To find out, I generated a QR code and started assembling it out of my daughter's spare Lego pieces. This would have been much easier if she had a lot of small white pieces, so I needed to really dig to find the necessary 1x1 blocks. (I'm pretty sure that determining if a code can be tiled with a specific set of blocks is a NP-complete problem, but my manual heuristics were sufficient to get it assembled.)
The moment of truth... would it scan? No, not at all. The problem was I needed a border around the code block and I'd put the pieces too close to the edge. So I laboriously shifted all the pieces over and added a white border.
With the border, the QR code scanned amazingly well. Here's a camera-eye view. If you have a barcode-enabled phone, you can probably scan this off the screen:
I used the ZXing barcode scanning program on my phone. I expected the scan would be sensitive to the orientation, lighting, and distance, since Lego isn't very even. However, the phone scanned the blocks surprisingly rapidly and effectively. Note the orientation-independence:
My conclusion is that Lego is a viable medium for implementing QR codes.
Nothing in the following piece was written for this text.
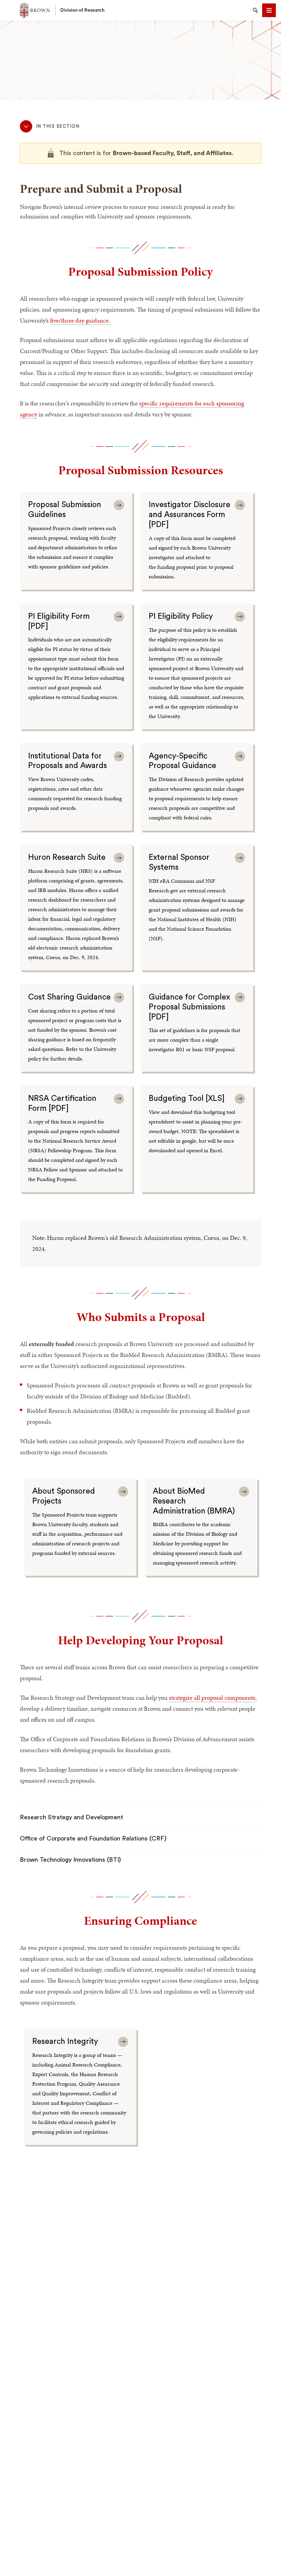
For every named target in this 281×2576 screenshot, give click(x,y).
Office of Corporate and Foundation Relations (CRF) (93, 1838)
Some tips if you try this at home... QR codes come in multiple sizes with various levels of error correction. The minimum size is 21x21 but many QR websites will generate larger ones. Avoid the larger sizes unless you want to do more assembly. I used the Raco Industries online QR code generator since that site provides a lot of control over the generated QR code. If you print out the code with .3125" pixels, the output will conveniently match the size of the Lego blocks.
(Apologies if you were expecting some Arc code in this article.)